Как цветок, он выходит, и опадает;

Убегает, как тень, и не останавливается.

Чтобы никто в упоении не проглотил метафоры, Библия огорашивает ими слушателей. Каждая сразу темна и наглядна. Так, Иову говорят: Уверенность грешника – дом паука. Если сказать “паутина”, пропадет важный для кочевника оттенок. Уверенно раскидывая свой искусный шатер, паук живет, где работает, но только мухам дом его кажется прочным.

Как песню, библейские стихи сперва учишь, а потом, уже полюбив, понимаешь. И это, конечно, самое важное, потому что красота тут – побочный продукт производства. Библия – живая машина нравственности. Она о том, что всегда. Каждый из нас – Адам, многие – Евы, и все – Каин и Авель. Библия – личное дело. И если античности нужны комментарии, то Библии – трактовки, причем – твои. Иначе не интересно, да и не вырасти. Ведь вся эта книга состоит из жгучих вопросов и сокровенных ответов. Задаваясь первыми и толкуя вторые, ты обретаешь точку зрения – ее и свою. Посредников слишком много, и они приходят позже. Библия ведь и сама – внезапная книга, она сразу переходит к сути дела, оставляя подробности на потом. Все важное понятно без посторонней помощи. Ну кто, кроме американцев, изучающих Библию с детского сада до Белого дома, помнит, кто такие великаны-рефаимы? И не надо. Не до подробностей. С Библией говорят о главном, как с Богом – на ты.

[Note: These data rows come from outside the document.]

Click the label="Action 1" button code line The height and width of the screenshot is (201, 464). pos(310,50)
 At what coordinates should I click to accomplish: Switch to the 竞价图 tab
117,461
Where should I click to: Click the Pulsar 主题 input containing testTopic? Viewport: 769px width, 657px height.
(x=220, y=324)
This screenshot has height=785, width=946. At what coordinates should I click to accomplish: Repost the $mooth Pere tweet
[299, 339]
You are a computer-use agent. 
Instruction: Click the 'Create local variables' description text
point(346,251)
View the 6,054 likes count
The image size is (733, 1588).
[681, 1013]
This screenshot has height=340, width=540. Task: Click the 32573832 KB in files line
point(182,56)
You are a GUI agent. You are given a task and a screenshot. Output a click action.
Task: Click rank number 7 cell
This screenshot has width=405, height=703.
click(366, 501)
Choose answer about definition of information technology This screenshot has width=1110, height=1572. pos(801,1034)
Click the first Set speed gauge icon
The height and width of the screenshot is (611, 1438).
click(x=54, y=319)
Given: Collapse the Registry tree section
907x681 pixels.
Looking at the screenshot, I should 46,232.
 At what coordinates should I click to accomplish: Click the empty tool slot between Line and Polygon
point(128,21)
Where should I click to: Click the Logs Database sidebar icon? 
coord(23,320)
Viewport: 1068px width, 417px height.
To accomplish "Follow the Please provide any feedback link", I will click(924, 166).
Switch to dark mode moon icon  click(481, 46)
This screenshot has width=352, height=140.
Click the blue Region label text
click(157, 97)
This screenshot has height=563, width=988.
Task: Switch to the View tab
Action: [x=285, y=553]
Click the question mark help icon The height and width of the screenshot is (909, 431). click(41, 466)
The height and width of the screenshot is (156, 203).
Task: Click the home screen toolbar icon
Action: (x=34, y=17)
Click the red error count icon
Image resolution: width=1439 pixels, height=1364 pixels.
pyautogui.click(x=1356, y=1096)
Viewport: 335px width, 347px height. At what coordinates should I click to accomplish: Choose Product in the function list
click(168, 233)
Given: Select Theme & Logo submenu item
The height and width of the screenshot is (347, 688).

Этому тоже надо учиться, потому что по сравнению с Библией все наши книги несерьезные. Даже Толстой с Достоевским чуть подмигивают, ибо сам дух романа требовал от повествователя отчуждения и иронии. Я не про капитана Лебядкина. Насмешлив авторский голос всякого романа: Салон был пущен. Мы просто не умеем ни писать, ни читать без ухмылки, которую Библия еще не изобрела. Ее жанр – трагедия. Но если у греков она учила людей на чужих ошибках, то в Библии трагедия – сама жизнь, что хуже – вся и наша.

* * *

Про Новый Завет я говорить не готов, но и Ветхий – не памятник древней словесности. Центральная в нем, решусь сказать, – книга Иова, ибо она должна оправдать Бога в глазах человека. Если у Него это не получится, то все остальное – насмарку. Теодицея – критерий религии. Говорят, что только переселение душ объясняет наши страдания: расплата за грехи в прошлом рождении. Я понимаю, что такое карма, но отвечать за предков – как-то уж совсем по-сталински. К тому же метемпсихоз требует не меньше веры, чем загробное воздаяние. Зато “Иов” не нуждается в предпосылках и условиях. Эта книга задает единственный вопрос, которого не избежать никому. Более того, Библия на него отвечает.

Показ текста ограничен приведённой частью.